### What is expected
A faithful copy of each record is required, minus the images.
Start of Dataset records
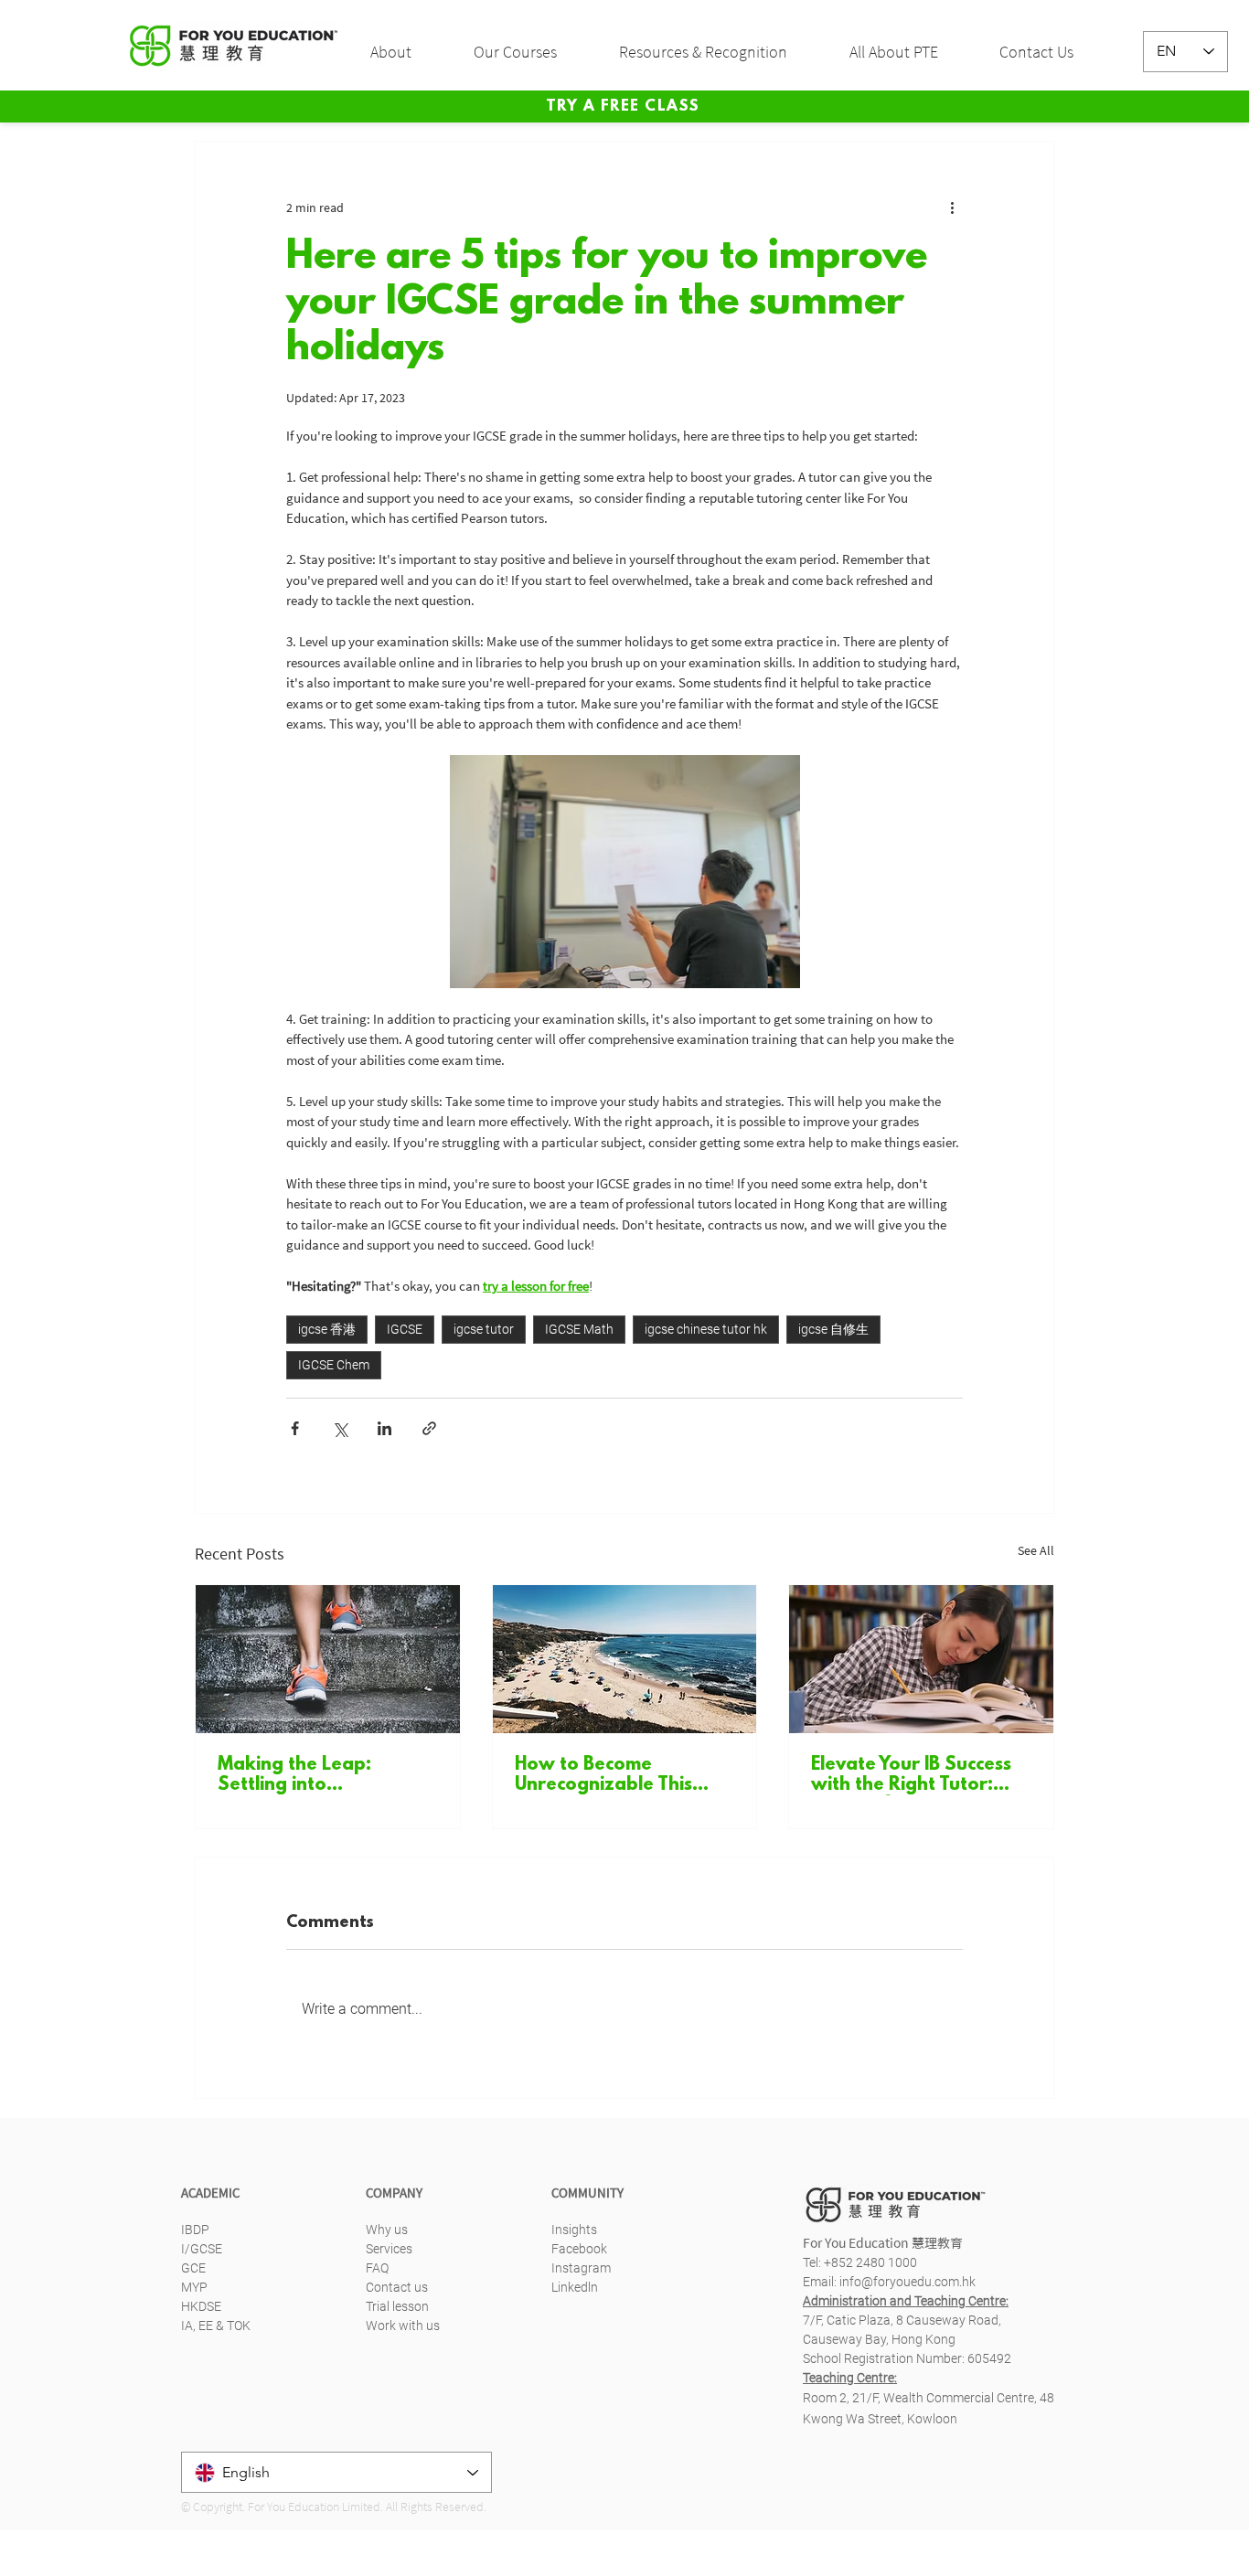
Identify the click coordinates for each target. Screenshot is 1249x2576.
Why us (387, 2229)
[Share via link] (429, 1428)
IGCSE (404, 1329)
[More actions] (952, 207)
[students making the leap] (328, 1659)
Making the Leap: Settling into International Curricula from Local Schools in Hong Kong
End of Dataset records
### Exercise response
Identify the click coordinates for each target. Screenshot is 1249x2576.
Why us (387, 2229)
[Share via link] (429, 1428)
IGCSE (404, 1329)
[More actions] (952, 207)
[students making the leap] (328, 1659)
Making the Leap: Settling into International Curricula from Local Schools in Hong Kong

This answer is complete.